Voilà le genre de négociations auxquelles les Européens sont généralement habituées. Combien de sommet européen devant régler les difficultés de l'euro qui se sont achevés en pleine nuit, voire même sans compromis ? A vrai dire, on commence à croire que les décisions se sont toujours prises comme ça dans la construction européenne, en tout cas lors des dernières décennies. C'est que l'Union Européenne est traversée par des contrastes culturels forts, dépassant souvent celui pan-européen entre la gauche et la droite. Le nord a tendance a voir des finances publiques plus rigoureuses, quand le sud vit souvent au dessus de ses moyens. Les pays de l'est sont très atlantistes, alors que plusieurs pays de l'ouest, la France en tête, cherche à créer une voie en dehors des Etats-Unis. Les petits pays veulent une Union Européenne qui leur permettrait de jouer au plus haut niveau tout en gardant un rôle important, quand les grands pays cherchent à ce que les petits se contentent de se ranger derrière eux. Et à cela, il faut rajouter amitiés et contentieux du passé, le résultat de deux millénaires d'Histoire... Pas étonnant qu'il soit souvent si difficile de s'accorder.

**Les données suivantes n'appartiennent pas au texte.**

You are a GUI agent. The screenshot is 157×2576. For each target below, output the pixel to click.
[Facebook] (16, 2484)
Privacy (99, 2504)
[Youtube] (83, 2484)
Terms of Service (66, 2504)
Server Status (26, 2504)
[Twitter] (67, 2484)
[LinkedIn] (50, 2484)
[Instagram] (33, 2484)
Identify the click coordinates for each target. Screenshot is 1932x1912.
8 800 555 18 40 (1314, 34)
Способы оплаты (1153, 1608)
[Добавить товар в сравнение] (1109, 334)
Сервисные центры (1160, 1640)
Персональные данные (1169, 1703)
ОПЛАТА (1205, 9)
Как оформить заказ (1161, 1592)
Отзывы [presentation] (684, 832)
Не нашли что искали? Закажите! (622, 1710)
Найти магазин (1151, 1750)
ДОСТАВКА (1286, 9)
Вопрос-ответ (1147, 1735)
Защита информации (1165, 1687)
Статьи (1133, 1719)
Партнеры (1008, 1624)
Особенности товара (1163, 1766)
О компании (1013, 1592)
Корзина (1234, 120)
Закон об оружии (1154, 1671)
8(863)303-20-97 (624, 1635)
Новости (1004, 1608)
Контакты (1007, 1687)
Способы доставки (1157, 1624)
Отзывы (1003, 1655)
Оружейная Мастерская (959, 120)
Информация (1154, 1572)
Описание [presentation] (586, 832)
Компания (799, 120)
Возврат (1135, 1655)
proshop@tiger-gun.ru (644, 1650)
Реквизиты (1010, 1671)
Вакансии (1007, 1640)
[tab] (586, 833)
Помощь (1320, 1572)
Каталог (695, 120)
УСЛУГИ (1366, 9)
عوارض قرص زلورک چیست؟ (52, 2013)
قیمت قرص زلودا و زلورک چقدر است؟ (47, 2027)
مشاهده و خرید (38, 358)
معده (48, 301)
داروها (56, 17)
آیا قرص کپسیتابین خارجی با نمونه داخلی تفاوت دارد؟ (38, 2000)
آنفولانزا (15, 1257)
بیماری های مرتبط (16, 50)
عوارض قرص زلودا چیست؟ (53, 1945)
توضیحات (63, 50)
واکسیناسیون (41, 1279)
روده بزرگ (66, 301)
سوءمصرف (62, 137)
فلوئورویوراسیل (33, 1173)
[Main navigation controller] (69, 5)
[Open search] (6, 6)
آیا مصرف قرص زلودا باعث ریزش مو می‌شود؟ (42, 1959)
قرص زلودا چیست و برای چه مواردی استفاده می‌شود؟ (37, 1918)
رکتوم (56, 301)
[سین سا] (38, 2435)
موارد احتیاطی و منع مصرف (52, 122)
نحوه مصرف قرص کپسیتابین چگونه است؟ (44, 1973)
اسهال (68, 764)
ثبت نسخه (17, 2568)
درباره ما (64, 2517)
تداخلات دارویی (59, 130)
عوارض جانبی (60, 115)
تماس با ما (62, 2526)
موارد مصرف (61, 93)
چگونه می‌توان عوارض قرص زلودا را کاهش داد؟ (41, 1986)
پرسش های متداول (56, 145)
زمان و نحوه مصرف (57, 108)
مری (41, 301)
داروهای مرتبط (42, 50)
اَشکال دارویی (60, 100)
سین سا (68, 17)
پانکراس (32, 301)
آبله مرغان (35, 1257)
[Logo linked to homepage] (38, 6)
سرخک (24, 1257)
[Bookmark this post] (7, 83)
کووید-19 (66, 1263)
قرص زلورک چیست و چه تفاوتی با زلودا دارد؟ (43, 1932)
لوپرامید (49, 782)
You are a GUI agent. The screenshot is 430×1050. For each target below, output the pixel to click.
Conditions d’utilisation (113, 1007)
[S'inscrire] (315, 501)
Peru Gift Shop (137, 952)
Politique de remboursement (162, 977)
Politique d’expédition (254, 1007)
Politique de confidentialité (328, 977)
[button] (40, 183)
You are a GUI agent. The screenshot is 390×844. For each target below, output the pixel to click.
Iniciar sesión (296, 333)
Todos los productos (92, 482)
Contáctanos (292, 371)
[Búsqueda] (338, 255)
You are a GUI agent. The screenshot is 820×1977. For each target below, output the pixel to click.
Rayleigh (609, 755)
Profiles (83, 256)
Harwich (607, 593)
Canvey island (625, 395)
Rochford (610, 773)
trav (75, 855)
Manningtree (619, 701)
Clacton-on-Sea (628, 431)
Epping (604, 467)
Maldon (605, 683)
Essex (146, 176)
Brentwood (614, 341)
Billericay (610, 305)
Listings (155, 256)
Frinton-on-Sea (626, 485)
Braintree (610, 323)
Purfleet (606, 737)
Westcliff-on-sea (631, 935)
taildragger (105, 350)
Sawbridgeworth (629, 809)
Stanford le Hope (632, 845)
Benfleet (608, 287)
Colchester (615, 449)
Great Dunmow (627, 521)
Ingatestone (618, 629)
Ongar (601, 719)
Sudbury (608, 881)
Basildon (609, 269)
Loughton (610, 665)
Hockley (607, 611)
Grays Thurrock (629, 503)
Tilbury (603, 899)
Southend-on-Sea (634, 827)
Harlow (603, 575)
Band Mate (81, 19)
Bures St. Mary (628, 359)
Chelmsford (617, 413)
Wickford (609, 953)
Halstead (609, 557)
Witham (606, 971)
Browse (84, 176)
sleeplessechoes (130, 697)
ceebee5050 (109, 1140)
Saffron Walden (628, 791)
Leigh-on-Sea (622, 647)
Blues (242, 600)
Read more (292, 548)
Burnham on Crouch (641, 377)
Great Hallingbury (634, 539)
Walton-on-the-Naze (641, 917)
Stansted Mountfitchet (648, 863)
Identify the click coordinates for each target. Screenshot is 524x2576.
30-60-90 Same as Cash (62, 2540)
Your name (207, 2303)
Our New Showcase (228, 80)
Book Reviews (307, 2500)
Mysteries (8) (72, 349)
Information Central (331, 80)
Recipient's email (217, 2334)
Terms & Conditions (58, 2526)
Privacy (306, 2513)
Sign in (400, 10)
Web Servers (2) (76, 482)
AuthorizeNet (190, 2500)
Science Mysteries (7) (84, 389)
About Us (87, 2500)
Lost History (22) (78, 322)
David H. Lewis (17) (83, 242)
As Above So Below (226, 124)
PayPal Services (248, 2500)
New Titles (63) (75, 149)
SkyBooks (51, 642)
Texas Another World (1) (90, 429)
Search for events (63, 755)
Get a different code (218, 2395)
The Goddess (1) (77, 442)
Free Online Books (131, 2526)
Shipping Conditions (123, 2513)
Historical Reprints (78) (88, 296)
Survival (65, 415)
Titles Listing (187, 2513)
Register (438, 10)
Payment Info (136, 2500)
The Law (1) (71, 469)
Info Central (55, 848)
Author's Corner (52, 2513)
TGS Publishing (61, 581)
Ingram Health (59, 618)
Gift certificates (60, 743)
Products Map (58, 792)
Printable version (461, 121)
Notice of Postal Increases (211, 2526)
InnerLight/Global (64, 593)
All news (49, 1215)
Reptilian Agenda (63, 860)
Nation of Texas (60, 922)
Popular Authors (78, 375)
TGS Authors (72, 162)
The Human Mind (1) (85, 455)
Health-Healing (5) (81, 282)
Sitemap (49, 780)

Mais il s'avère qu'aux Etats-Unis, plus ça va, et plus le fossé se creuse au sein de la population. Chaque année, démocrates et républicains s'éloignent les uns des autres, et les possibilités de compromis deviennent presque inexistantes, alors le système de gouvernement américain repose sur ça. Pire, le compromis est vécu comme une compromission, une trahison qui sera sanctionnée par les électeurs. Les blocages se multiplient. Or lorsqu'on analyse la vie politique américaine, on se rend compte que ces clivages politiques sont également des clivages géographiques. Au sein des Etats eux-mêmes, les districts et circonscriptions sont découpés de telle manière à ce qu'ils soient assurés d'être remportés par l'un ou l'autre camp. Et de toute façon, les Etats sont de plus en plus ancrés dans un camp ou l'autre. La Californie ou New York sont solidement démocrates, quand le Texas ou le Missouri sont fermement républicains. A tel point qu'une élection présidentielle ne se décide plus que dans quelques Etats clés, les autres étant systématiquement attribués aux différents camps avant l'élection, de façon quasi-certaine.

Le Congrès américain est donc le théâtre d'affrontement entre différentes cultures qui traversent la société américaine. Il s'y manifeste le ressentiment de vastes zones géographiques du pays les unes envers les autres, et par exemple, pour les républicains de la campagne américaine, être de San Francisco ou du Nord Est américain veut dire être déconnecté des vraies valeurs américaines. Et c'est à cause de ces dissensions que les accords sont de plus en plus difficiles à trouver, au point de voir le système politique américain ressembler au fonctionnement des institutions européennes. Alors cela donnera peut-être du baume au cœur aux Européens ou désespérera les Américains, mais Etats-Unis et Union Européenne tendent bien à se ressembler davantage, ces derniers temps...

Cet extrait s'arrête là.